Monomatch Dice

July 12th, 2021 by munizao Leave a reply »

A game called “Spot It!” has received a lot of attention from recreational mathematicians in recent years. There’s a good video by Matt Parker, and a blog post about it by one of my five readers. (Hi MJD!) The game contains a number of cards each with eight symbols, and the object is to be the first to spot the matching symbol between the pair of cards. The designers of the game, in finding an elegant set of cards where every pair has exactly one match, used a structure that can be understood in terms of finite projective geometry. Parker calls these monomatch sets of symbol sets.

This led me to consider monomatching on symbols on the faces of a pair of dice. (I guess I’m on a roll with the dice content here. Sorry, there’s really only one decent dice related pun; if you try to stretch beyond that, things get dicey.) The obvious thing to do with a pair of d6’s is to have a set of 36 symbols. You could consider the symbols as being arranged in a 6×6 grid. The faces on one die would each contain all of the symbols on one row, and the faces on the other die would each contain the symbols on one column. For an added trick, the numbers 1 through 6 could be six of the symbols, and if they are on a diagonal of that grid, the dice could be used as regular dice by ignoring the non-numerical symbols.

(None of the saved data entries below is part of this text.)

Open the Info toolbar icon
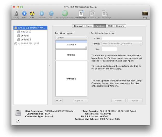 tap(24, 13)
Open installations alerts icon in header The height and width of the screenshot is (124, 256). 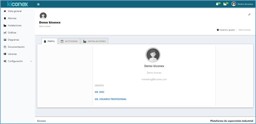click(225, 4)
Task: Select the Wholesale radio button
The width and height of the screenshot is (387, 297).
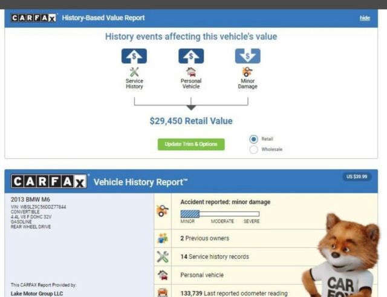Action: (x=253, y=150)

This seems like an idea worth exploring, once my laser engraver arrives. There is a version of Spot It! with 30 cards and 6 symbols per card that is marketed to be played by young children, so it seems like it would be somewhere near the realm of playability. (Adding dice beyond the first two might help.) And although Spot It! already comes in a compact tin, there’s not much that’s more portable than a pair of dice. But there’s not really any kind of interesting puzzle to be found in it, so I was hoping to find something else to do with symbol matching on dice.

And I did come up with another idea, and it is good, and it is dumb. Imagine, if you will, that you could use a pair of dice as… 2d6!

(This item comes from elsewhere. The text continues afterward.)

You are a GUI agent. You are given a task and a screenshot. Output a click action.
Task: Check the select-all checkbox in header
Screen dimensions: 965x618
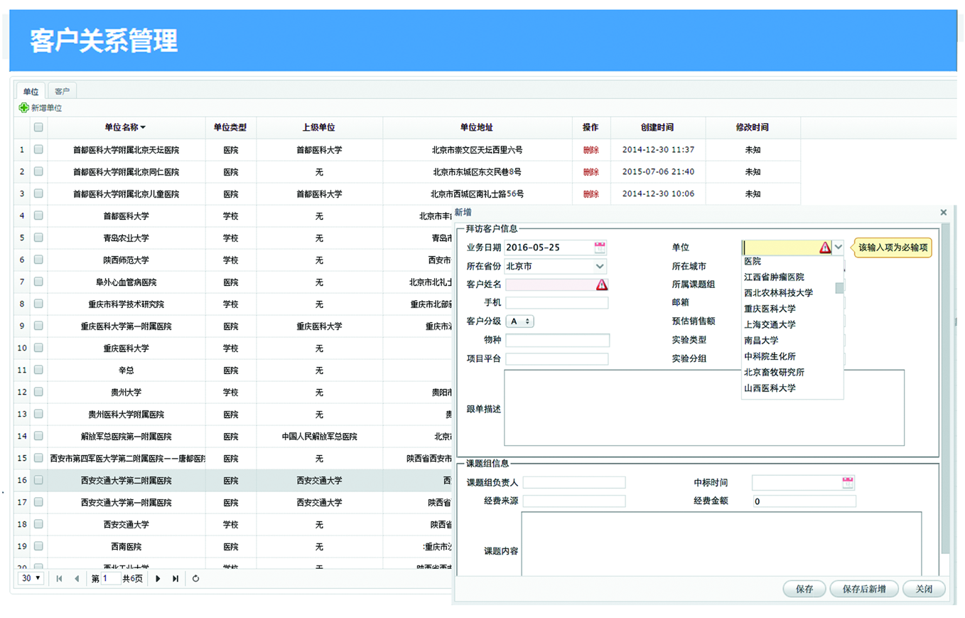click(x=38, y=127)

Here, unlike with Spot It!, it’s desirable to make spotting the match be easy, so I’ve put the numbers in order and used colors as an aid.

But not, of course, 2d6 as we know it. Instead of adding numbers on the two dice, we’d have the numbers 2 through 12 as symbols for matching. The frequencies in which the numbers occur on the two dice would have to be such that the probability of getting a number as a match would be the same as the probability of getting that number as a sum using a regular pair of d6’s.

2d6 rollFrequencyFaces per die
211, 1
321, 2
431, 3
542, 2 or 1, 4
651, 5
762, 3 or 1, 6
851, 5
942, 2 or 1, 4
1031, 3
1121, 2
1211, 1

Now, finding a set of number sets for the symbols on the faces of each die becomes an interesting puzzle, especially if we add constraints to make our dice more nice. One type of constraint we might care about is on the quantity of numbers on each die. Minimizing the total quantity on both of the dice would be good, as would be balancing the quantities on the dice.

Unfortunately, we cannot do both. The minimum total quantity is 43, which is odd. So in order to balance the quantities, we need to use the inefficient alternative for either 5 or 9. (Using the inefficient alternative for 7 doesn’t change the parity of the total, so I’ve dismissed that option.)

We could try to go further in our pursuit of balance. The solution I found above has balanced number quantities on the two dice, but at the level of faces, there are issues. The first set has face quantities of {2, 3, 3, 4, 5, 5}, while the second has {2, 3, 4, 4, 4, 5}. Having the same face quantities between the two dice would be desirable, especially if it could be done while minimizing the number of faces with five numbers, since those faces look more cluttered.

You could also drill down to the numbers themselves. The sum of all of the numbers on the upper die above is 158, while the sum on the lower die is 148. Ideally, we’d make those sums equal, or at least closer.

Problem #50: Find a “nicer” numbering for a pair of monomatch 2d6 dice than the one I found. One potential flaw that I haven’t mentioned already is having a pair of faces on the same die with identical number sets. When I was manually looking for numberings, they seem to want to have pairs like this, so they are harder to avoid than you might think.


  1. Bryce Herdt says:

    Well, let’s see. The number of printed values must be in the range [43, 47] to yield valid dice, and only 44 and 46 allow the two dice to have the same number of printed values.

    Consider 6, which must appear on one face of the “first” die and five faces of the “second” die. If we roll 6 on the first die and not the second, how many values are possible? Just one, since the above specifies unique faces for both dice. So 6 appears on a face with two values; similarly, so must 8. 6 and 8 might share such a face, but there must ultimately be at least two two-value faces.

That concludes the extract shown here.